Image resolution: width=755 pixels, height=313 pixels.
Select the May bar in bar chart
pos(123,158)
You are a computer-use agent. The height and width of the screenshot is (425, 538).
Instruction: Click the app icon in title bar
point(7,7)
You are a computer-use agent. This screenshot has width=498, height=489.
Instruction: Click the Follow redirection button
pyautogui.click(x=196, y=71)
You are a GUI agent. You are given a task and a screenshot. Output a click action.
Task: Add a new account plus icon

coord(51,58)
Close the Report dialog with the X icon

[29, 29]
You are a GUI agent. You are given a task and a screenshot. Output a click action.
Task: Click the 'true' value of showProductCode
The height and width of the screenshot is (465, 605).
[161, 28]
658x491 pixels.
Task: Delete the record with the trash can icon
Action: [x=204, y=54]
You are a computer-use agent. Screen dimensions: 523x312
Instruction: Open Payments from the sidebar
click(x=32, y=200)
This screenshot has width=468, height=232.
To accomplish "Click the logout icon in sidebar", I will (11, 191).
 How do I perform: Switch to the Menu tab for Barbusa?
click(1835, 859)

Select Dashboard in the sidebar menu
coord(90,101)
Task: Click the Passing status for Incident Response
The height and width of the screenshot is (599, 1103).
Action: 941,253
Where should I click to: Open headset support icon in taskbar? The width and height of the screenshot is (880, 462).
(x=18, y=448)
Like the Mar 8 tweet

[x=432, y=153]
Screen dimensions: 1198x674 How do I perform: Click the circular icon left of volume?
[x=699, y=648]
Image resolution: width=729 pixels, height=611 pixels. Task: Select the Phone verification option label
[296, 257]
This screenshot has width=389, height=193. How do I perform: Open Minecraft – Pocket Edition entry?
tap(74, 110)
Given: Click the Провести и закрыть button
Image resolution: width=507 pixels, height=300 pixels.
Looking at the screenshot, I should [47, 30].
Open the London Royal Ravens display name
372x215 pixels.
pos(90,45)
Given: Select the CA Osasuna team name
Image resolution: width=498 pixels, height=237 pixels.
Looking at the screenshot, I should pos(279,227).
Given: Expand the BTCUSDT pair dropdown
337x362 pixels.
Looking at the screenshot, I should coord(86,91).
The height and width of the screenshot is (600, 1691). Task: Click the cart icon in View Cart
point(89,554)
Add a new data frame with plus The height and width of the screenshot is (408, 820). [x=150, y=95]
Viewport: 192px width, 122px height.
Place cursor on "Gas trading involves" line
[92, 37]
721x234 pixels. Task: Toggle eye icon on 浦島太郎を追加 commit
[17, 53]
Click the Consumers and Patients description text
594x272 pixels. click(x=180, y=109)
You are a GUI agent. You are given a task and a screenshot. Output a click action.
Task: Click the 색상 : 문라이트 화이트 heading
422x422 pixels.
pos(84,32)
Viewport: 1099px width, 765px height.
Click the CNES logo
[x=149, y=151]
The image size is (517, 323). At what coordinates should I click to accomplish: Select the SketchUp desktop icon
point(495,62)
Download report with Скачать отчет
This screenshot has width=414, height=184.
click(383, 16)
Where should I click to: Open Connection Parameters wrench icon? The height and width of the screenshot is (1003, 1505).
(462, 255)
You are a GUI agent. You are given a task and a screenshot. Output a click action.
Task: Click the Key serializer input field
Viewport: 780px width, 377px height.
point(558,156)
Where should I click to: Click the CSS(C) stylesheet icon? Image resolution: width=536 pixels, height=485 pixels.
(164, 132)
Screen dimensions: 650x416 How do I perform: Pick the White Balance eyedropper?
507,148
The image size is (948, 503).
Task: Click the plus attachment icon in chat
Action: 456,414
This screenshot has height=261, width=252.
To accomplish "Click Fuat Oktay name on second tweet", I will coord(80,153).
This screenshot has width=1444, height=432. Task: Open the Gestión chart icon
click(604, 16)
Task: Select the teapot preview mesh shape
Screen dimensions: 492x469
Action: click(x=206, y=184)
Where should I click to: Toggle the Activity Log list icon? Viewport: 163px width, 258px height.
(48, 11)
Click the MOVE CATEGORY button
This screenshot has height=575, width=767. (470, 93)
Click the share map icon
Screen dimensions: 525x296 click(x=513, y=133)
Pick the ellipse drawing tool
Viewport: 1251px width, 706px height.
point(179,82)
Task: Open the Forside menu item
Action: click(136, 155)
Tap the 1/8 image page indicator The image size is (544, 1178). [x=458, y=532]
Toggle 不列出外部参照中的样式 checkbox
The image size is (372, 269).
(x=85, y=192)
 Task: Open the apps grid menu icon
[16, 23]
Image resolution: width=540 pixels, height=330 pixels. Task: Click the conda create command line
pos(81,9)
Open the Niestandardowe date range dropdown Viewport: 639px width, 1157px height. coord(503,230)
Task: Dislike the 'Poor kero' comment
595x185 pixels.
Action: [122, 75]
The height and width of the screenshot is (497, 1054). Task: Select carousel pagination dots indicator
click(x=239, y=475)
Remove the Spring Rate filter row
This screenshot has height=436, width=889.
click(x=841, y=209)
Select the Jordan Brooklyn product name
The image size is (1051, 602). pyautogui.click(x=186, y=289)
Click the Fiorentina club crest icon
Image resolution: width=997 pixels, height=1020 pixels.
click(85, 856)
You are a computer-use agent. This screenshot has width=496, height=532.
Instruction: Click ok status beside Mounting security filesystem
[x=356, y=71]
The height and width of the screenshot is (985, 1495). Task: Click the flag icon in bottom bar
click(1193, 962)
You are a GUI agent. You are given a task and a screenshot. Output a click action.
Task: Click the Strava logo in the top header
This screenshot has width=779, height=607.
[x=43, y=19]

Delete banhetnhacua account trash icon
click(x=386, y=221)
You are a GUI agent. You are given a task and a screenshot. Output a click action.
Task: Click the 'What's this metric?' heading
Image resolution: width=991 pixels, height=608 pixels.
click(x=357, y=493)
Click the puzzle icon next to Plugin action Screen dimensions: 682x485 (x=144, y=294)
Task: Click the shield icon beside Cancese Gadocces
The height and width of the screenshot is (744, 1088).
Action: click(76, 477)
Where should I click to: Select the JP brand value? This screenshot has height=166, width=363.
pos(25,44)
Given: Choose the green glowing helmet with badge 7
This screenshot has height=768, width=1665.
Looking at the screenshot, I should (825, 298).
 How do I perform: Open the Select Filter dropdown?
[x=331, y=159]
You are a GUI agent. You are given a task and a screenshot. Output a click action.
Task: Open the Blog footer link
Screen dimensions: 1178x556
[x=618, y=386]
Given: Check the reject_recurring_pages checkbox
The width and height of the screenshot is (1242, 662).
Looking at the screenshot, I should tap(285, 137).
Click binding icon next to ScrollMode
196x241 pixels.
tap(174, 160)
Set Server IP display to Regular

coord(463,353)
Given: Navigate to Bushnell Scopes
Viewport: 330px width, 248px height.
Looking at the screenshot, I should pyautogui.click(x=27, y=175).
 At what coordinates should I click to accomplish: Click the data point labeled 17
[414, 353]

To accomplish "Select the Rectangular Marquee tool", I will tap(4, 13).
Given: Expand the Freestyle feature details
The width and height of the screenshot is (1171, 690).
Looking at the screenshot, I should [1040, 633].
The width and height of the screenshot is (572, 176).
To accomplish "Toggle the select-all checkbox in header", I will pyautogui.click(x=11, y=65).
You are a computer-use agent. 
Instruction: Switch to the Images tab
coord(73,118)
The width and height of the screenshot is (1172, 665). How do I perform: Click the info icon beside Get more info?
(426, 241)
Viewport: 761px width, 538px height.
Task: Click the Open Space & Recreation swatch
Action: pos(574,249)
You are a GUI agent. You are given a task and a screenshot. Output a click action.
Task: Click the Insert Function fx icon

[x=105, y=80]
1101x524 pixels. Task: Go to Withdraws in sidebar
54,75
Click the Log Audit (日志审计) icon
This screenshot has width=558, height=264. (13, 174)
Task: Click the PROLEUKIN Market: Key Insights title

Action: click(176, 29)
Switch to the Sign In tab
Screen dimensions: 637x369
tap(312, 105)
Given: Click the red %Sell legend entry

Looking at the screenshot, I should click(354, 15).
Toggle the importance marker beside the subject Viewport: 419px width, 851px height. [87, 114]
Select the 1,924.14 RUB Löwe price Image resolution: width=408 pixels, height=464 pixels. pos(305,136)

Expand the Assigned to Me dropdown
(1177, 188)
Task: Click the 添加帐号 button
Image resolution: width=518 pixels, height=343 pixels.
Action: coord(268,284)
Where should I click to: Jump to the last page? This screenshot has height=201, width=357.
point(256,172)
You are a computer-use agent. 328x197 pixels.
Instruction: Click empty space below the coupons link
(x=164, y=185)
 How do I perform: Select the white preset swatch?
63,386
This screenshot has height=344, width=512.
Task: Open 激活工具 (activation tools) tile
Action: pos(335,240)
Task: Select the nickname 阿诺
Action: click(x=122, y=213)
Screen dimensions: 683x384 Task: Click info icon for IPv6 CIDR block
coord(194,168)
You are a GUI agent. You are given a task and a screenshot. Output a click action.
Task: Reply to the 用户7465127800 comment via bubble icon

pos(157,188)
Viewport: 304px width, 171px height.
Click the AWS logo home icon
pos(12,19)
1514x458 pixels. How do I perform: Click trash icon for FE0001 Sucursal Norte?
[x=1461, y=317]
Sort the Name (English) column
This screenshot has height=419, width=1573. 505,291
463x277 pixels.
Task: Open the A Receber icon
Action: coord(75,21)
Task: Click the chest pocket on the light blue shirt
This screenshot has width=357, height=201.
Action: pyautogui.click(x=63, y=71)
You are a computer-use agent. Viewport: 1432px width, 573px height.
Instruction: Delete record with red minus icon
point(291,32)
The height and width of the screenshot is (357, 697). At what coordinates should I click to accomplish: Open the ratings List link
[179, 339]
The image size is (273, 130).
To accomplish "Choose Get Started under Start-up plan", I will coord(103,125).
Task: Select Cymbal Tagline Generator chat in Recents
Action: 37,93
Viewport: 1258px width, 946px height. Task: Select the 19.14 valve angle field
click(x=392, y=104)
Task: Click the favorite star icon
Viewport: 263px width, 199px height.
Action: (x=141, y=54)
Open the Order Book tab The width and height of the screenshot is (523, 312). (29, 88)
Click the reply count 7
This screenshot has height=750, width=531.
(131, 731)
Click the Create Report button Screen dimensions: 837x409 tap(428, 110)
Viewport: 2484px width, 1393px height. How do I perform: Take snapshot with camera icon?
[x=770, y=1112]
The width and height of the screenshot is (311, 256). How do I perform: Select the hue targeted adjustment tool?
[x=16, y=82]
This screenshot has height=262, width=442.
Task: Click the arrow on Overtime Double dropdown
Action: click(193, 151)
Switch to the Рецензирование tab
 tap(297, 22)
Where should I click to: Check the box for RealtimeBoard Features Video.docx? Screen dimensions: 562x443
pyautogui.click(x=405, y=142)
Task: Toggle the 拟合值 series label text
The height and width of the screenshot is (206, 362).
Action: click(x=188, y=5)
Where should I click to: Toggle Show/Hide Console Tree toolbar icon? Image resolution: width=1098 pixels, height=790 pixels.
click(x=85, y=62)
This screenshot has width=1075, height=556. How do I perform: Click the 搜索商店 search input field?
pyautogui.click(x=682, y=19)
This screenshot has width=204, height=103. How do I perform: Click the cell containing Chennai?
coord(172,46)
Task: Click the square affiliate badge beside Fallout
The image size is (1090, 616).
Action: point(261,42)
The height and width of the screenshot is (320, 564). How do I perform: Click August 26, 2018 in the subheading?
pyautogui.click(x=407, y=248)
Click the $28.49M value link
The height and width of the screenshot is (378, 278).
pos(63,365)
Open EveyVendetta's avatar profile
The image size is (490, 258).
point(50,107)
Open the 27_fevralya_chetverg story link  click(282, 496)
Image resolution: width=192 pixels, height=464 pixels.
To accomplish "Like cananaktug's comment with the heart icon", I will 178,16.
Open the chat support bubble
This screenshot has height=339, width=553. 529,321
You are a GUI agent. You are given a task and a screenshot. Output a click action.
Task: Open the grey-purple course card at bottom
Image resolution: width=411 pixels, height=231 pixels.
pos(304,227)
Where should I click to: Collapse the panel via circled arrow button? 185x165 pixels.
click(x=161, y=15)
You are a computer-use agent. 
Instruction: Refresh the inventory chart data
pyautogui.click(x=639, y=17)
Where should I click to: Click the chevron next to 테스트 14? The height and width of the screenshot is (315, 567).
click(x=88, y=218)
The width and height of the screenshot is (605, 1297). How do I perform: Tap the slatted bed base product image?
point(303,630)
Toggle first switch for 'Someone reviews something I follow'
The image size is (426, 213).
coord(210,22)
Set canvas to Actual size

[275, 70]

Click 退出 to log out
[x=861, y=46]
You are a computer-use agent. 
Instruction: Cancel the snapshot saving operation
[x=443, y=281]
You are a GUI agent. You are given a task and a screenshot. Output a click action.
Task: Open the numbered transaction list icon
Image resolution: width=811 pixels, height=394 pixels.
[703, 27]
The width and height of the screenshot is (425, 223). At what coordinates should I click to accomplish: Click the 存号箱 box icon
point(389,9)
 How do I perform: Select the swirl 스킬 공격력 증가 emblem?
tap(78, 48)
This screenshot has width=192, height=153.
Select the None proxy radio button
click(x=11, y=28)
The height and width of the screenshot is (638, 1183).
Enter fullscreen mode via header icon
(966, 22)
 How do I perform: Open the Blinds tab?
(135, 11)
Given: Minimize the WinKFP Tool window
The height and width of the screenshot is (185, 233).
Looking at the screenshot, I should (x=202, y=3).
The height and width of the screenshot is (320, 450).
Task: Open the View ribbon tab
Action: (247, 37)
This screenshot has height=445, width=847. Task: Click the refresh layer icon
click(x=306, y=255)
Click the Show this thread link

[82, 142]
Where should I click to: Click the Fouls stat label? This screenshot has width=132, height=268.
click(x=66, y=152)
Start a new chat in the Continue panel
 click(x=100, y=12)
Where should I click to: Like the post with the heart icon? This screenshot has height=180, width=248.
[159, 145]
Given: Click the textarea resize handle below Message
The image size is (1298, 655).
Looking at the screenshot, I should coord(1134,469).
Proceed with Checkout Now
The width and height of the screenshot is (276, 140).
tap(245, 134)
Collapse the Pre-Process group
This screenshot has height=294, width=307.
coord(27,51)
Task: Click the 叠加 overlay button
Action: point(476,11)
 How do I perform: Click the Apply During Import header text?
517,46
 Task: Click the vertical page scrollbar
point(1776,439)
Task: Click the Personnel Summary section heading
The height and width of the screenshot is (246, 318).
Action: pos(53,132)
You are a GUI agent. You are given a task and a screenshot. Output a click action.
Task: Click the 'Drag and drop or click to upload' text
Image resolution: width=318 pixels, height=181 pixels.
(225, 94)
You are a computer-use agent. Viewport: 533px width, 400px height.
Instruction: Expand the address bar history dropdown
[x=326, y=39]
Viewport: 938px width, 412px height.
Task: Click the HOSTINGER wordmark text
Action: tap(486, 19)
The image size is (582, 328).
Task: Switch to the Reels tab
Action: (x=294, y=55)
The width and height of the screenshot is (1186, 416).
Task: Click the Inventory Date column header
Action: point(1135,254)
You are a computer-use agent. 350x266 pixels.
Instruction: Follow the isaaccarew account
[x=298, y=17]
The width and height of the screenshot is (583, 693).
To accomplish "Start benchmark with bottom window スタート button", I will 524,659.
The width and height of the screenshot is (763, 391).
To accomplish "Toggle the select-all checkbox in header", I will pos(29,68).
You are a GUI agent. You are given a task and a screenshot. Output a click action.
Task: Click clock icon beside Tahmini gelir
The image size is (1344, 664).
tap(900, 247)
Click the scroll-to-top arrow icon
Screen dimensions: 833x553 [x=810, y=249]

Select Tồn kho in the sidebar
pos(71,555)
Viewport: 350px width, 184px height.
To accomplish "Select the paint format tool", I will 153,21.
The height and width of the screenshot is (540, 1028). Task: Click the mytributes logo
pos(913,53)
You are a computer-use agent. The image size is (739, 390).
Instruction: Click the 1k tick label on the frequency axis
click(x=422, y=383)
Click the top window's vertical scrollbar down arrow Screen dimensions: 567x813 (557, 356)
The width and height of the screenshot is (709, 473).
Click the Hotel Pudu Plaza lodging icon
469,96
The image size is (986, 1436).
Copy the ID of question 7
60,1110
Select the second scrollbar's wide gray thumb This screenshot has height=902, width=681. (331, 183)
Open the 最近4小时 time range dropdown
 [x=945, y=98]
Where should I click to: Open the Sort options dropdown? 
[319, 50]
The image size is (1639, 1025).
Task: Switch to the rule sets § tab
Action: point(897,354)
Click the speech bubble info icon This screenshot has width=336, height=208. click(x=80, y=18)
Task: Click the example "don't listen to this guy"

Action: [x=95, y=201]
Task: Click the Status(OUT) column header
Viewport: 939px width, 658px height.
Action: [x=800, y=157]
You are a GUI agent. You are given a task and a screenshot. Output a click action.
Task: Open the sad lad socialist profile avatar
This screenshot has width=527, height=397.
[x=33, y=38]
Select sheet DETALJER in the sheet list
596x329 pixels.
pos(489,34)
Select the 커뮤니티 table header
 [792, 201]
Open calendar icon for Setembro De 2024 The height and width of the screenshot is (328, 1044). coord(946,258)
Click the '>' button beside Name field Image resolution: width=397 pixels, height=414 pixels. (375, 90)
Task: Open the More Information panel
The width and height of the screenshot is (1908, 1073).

» **What is needed**: With the first line of the material as the start and the line containing "Task: Click the 'true'" as the end, repeat that span exactly and add nothing.

» **Task result**:
Image resolution: width=755 pixels, height=313 pixels.
Select the May bar in bar chart
pos(123,158)
You are a computer-use agent. The height and width of the screenshot is (425, 538).
Instruction: Click the app icon in title bar
point(7,7)
You are a computer-use agent. This screenshot has width=498, height=489.
Instruction: Click the Follow redirection button
pyautogui.click(x=196, y=71)
You are a GUI agent. You are given a task and a screenshot. Output a click action.
Task: Add a new account plus icon

coord(51,58)
Close the Report dialog with the X icon

[29, 29]
You are a GUI agent. You are given a task and a screenshot. Output a click action.
Task: Click the 'true' value of showProductCode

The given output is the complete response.